Problem requirements:
From the line containing "Clients (728, 79)" to the last line of the records below, retype every line exactly and output nothing else.

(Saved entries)
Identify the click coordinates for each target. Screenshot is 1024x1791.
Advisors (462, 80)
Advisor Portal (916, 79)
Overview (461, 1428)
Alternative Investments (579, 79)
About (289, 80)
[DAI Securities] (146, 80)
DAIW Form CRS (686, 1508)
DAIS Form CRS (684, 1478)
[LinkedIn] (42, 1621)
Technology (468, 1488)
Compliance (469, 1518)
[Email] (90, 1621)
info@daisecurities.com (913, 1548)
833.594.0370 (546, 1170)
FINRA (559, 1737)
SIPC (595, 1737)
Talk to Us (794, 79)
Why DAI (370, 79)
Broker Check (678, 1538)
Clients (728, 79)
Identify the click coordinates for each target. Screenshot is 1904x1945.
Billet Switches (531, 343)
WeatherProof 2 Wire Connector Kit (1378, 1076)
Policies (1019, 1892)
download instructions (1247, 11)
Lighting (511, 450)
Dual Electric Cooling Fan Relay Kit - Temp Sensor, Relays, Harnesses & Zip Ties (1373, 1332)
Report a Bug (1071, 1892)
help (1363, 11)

Answer space:
Clients (728, 79)
Identify the click coordinates for each target. Screenshot is 1904x1945.
Billet Switches (531, 343)
WeatherProof 2 Wire Connector Kit (1378, 1076)
Policies (1019, 1892)
download instructions (1247, 11)
Lighting (511, 450)
Dual Electric Cooling Fan Relay Kit - Temp Sensor, Relays, Harnesses & Zip Ties (1373, 1332)
Report a Bug (1071, 1892)
help (1363, 11)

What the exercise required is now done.